▸ **Trecho fornecido**:

>>

Sem consenso – As causas por trás das alergias alimentares ainda não foram claramente compreendidas pela ciência, assim como as formas de prevenção, por mais que se trate de um tema pesquisado com ênfase e algumas hipóteses tenham sido consideradas nos últimos anos. “Sabe-se que o aleitamento materno é importante para evitá-las, mas nada além disso. Há muitos grupos que apontam os antibióticos como vilões, uma vez que causam o desequilíbrio da microbiota, podendo deixar o organismo mais suscetível. Outros indicam que a introdução de alimentos alergênicos na alimentação de bebês pode ser benéfica. Contudo, não se chegou a um consenso”, aponta o imunologista.
Também não há certeza de que mudar os hábitos alimentares seja uma forma de prevenção. “O que há de concreto é que temos um aumento no número de casos de alergias, ao mesmo tempo que temos um crescimento do consumo de alimentos industrializados. No entanto, ainda não dá para afirmar que esses dois índices caminham juntos”³.
Tipos de alergias – As alergias alimentares são reações originadas no tecido linfóide associado ao intestino, conjunto de células criadas pelo sistema imune para reconhecer e criar tolerância às proteínas alimentares que transitam pelo órgão. Elas ocorrem por conta de um erro nesse tecido que, por não ser capaz de tolerar certas proteínas, acaba desenvolvendo reações alérgicas como forma de alertar o sistema imune da presença do componente.
O conceito é diferente de outras reações como a intolerância à lactose ou a vermelhidão no rosto causada por bebidas alcoólicas, por exemplo. “São reações que não passam pelo sistema imune. A intolerância é uma outra categoria porque consiste na incapacidade do organismo em digerir o alimento”, destaca o profissional.
As alergias alimentares ainda se dividem em duas categorias: as mediadas e as não mediadas pela imunoglobulina E (IgE), uma categoria de anticorpos que está envolvida nas reações alérgicas em geral. A diferença se dá na velocidade em que as reações ocorrem e no envolvimento de outros órgãos. “Uma reação mediada por IgE é, por exemplo, aquela em que minutos depois de comer um camarão, por exemplo, a pessoa alérgica sente coceira e inchaço na boca, mas também pode apresentar placas no corpo (urticária), falta de ar etc. Enquanto na reação não mediada por IgE, os sintomas são somente digestivos, e podem demorar dias para se manifestar, como, por exemplo, uma diarreia causada pelo leite”.
Os sintomas das alergias alimentares podem ser divididos em quatro categorias, listadas em ordem de frequência:
● Reações de pele: urticária (presente em cerca de 70% das reações), edemas (inchaços) na boca, nos olhos ou na glote;
● Reações intestinais: vômito ou ânsia de vômito e cólica;
● Reações respiratórias: falta de ar e rinite (mais comum em pessoas que já tem asma ou rinite crônica);
● Reações anafiláticas: quando reúne mais de uma categoria ao mesmo tempo. Pode ser leve ou muito grave, como em um choque anafilático, proporcionando queda na pressão arterial, paralisação da respiração, e inchaço no rosto e na glote, podendo levar à morte. Porém, essa manifestação ocorre em uma frequência muito pequena.
Referências:
1. Labrosse R, Graham F, Caubet J-C. Non-IgE-Mediated Gastrointestinal Food Allergies in Children: An Update. Nutrients. 2020 Jul 14;12(7):2086.
2. Nwaru BI, Hickstein L, Panesar SS, Roberts G, Muraro A, Sheikh A, et al. Prevalence of common food allergies in Europe: a systematic review and meta-analysis. Allergy. 2014;69(8):992–1007.
3. Savage J, Johns CB.Food allergy: epidemiology and natural history. Immunol Allergy Clin North Am. 2015;35(1):45-59.

<<

▸ **Instruções**:
A – Responda com base no trecho sobre alergias alimentares:
(i) Em que tecido se originam as reações de alergia alimentar?
(ii) Em cerca de que porcentagem das reações a urticária está presente?
(iii) Em que consiste a intolerância, segundo o imunologista?
B – Reproduza a parte do trecho sobre alergias alimentares que começa pelas palavras "2. Nwaru BI, Hickstein" e termina depois de "meta-analysis. Allergy. 2014;69(8):992–1007.", renomeando "Europe" para "Latin America".

▸ **Material fornecido**:

>>

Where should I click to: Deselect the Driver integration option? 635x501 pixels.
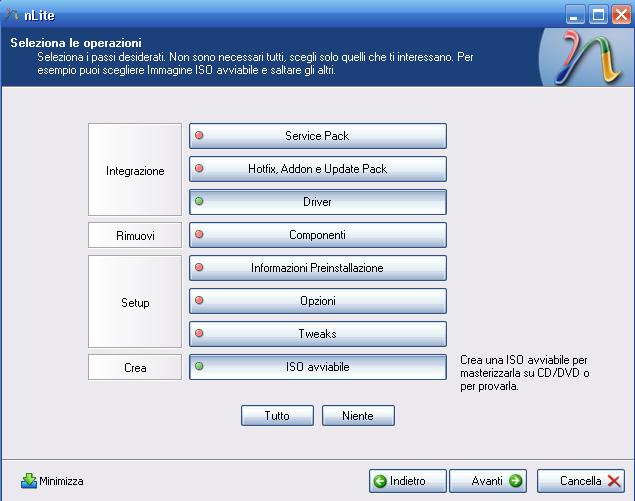[x=317, y=202]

<<

▸ **Respostas**:
A –
(i) No tecido linfóide associado ao intestino.
(ii) Em cerca de 70% das reações.
(iii) Na incapacidade do organismo em digerir o alimento.

B –
2. Nwaru BI, Hickstein L, Panesar SS, Roberts G, Muraro A, Sheikh A, et al. Prevalence of common food allergies in Latin America: a systematic review and meta-analysis. Allergy. 2014;69(8):992–1007.